Sure, his life near Concord, Massachusetts, as he describes it in Walden, was a quiet one. Thoreau “kept neither dog, cat, cow, pig, nor hens, so that you would have said there was a deficiency of domestic sounds; neither the chum, nor the spinning-wheel, nor even the singing of the kettle, nor the hissing of the urn, nor children crying, to comfort one. An old-fashioned man would have lost his senses or died of ennui before this.”
There is violence in the phrase. And for once I can sense it. Silence being “broken,” I mean. For the next two months or so, my life will be less quiet than I have come to live and like it of late. There will be old friends visiting in July and September, there will be travels in good company, and there will be reunions in New York and in New England this August. I shall endeavor to keep my journal all the while; but journals like this are so much easier to keep in the monotone and silence of a retiring life, a life which need not be tired or tiresome as long as there are thoughts to be spun from whatever impulses and impressions there are to be got and gathered in the everyday. Such contemplative quiet, which to some might spell disquietude, was experienced by Henry David Thoreau, who was born on this day, 12 July, in 1817.

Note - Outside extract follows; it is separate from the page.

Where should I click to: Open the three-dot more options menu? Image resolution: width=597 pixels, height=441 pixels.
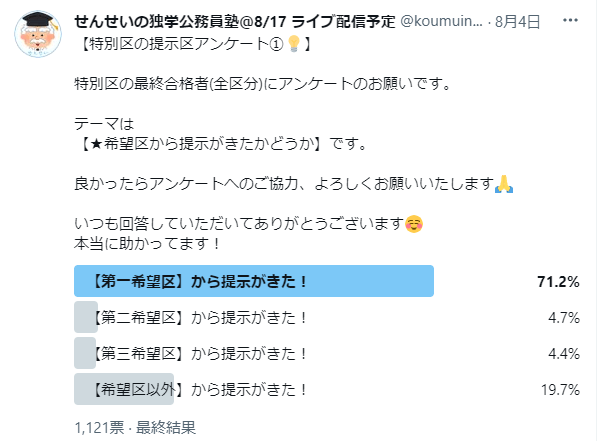(570, 21)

Yet even in its remoteness, his life was still filled with the “Sounds” to which Thoreau dedicated a chapter of Walden. In it, he argues that, while “confined to books,” we are “in danger of forgetting the language which all things and events speak without metaphor, which alone is copious and standard. Much is published, but little printed.” What he found being made public were the sounds that not only surrounded but defined his everyday. During that first summer at Walden, Thoreau did not read. Instead, he looked, listened, and took in:
I had this advantage, at least, in my mode of life, over those who were obliged to look abroad for amusement, to society and the theatre, that my life itself was become my amusement and never ceased to be novel. It was a drama of many scenes and without an end.

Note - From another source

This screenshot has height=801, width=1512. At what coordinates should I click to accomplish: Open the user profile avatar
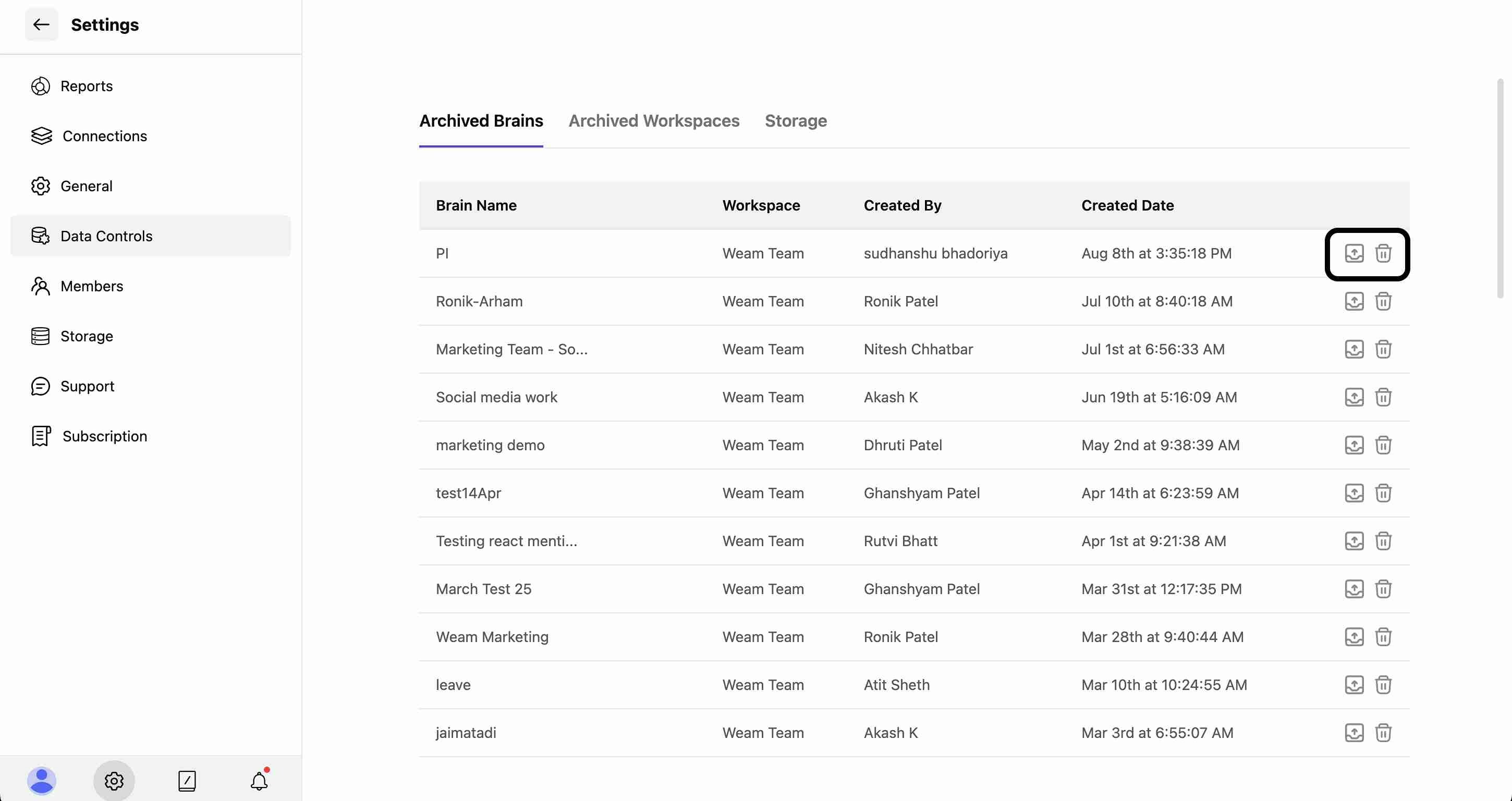[41, 781]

Even then, the drama of the scheduled, orderly life of the city was penetrating the quiet woods, sounds that told of a life governed by the ticking of clocks rather than the time told by the elements and the stirrings of nature:
The whistle of the locomotive penetrates my woods summer and winter, sounding like the scream of a hawk sailing over some farmer’s yard, informing me that many restless city merchants are arriving within the circle of the town, or adventurous country traders from the other side. As they come under one horizon, they shout their warning to get off the track to the other, heard sometimes through the circles of two towns. Here come your groceries, country; your rations, countrymen! Nor is there any man so independent on his farm that he can say them nay. And here’s your pay for them! screams the countryman’s whistle; timber like long battering-rams going twenty miles an hour against the city’s walls, and chairs enough to seat all the weary and heavy-laden that dwell within them. With such huge and lumbering civility the country hands a chair to the city. All the Indian huckleberry hills are stripped, all the cranberry meadows are raked into the city. Up comes the cotton, down goes the woven cloth; up comes the silk, down goes the woollen; up come the books, but down goes the wit that writes them.

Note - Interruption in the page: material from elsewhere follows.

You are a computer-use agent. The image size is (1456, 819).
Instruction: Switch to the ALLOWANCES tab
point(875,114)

The wits writing plays for old-time radio, who often lent Walt Whitman their ear, very rarely listened to Thoreau, even though a sound effects artist might have appreciated the noise that lent rhythm to Thoreau’s seemingly disorderly existence. Perhaps, his civil disobedience went against the grain of those laboring in a mass medium whose commercial sponsors counted on conformity.
An impersonation of Thoreau was heard, however briefly, in “The Heart and the Fountain,” a radio play about his contemporary, Margaret Fuller. Produced by the Cavalcade of America it was presented on 28 April 1941—at a time when it suited American broadcasters to be quiet about the war in Europe, a time when life on a commune like Brook Farm sounded like escapism,” a Blithedale Romance to blot out thoughts of Blighty.
Getting away from modernity need not be an escape; it can be a chance to come to your senses by subjecting yourself to silence and simplicity—a challenge that, in an age of over-stimulation, may very well drive us out of our narrow minds.